The purpose of synthetic data is to help you quickly get some metrics out. It will help you build out this evaluation pipeline in hopes that as you get more users and more real questions, you'll be able to understand where we're performing well and where we're performing poorly using the suite of tests that we have. Precision, recall, mean ranking scores, etc.
At this point you should be able to have a data set that is extremely diverse using both the synthetic data and production data. We should also have a suite of scores that we can use to evaluate the quality of our answers.

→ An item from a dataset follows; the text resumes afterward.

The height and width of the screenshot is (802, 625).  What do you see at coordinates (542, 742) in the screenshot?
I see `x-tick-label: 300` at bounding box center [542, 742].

org_id | query | rewritten | answer | recall@k | precision@k | mean ranking score | reranker score | user feedback | citations | sources | ... |
---|---|---|---|---|---|---|---|---|---|---|---|
org123 | ... | ... | ... | ... | ... | ... | ... | ... | ... | ... | ... |
Now we can do a bunch of different things to understand how we're doing by doing exploratory data analysis. We can look at the mean ranking score and reranker score and see if there are any patterns. We can look at the citations and see if there are any patterns. We can look at the user feedback and see if there are any patterns. We can look at the sources and see if there are any patterns. We can look at the queries and see if there are any patterns.
We can use clustering to understand if there are any patterns in the queries. We can use clustering to understand if there are any patterns in the citations. We can use clustering to understand if there are any patterns in the sources. We can use clustering to understand if there are any patterns in the user feedback.
We'll go into more depth later, but the general idea is we can also introduce cluster topics. I find that there's usually two different kinds of clutches that we detect.
- Topics
- Capabilities
Topics are captured by the nature of the text chunks and the queries. Capabilities are captured by the nature of the sources or additional metadata that we have.
Capabilites could be more like:
- Questions that ask about document metadata "who modified the file last"
- Quyestions that require summarzation of a document "what are the main points of this document"
- Questions that required timeline information "what happened in the last 3 months"
- Questions that compare and contrast "what are the differences between these two documents"
There are all things you'll likely find as you cluster and explore the datasets.
As we continue to explore the depths of RAG applications, the following areas will be addressed in subsequent levels, each designed to enhance the complexity and functionality of your RAG systems:
- Finding Segments and Routing: Techniques for identifying and directing data segments efficiently.
- Processing Tables: Strategies for interpreting and manipulating tabular data.
- Processing Images: Methods for incorporating image data into RAG applications.
- Building Up Timeline Queries: Crafting queries that span across different timeframes for dynamic data analysis.
- Adding Additional Metadata: Leveraging metadata to enrich query context and improve response accuracy.
- Summarization and Summary Indices: Developing concise summaries from extensive datasets to aid quick insights.
- Modeling Business Outcomes: Applying RAG techniques to predict and model business outcomes, facilitating strategic decision-making.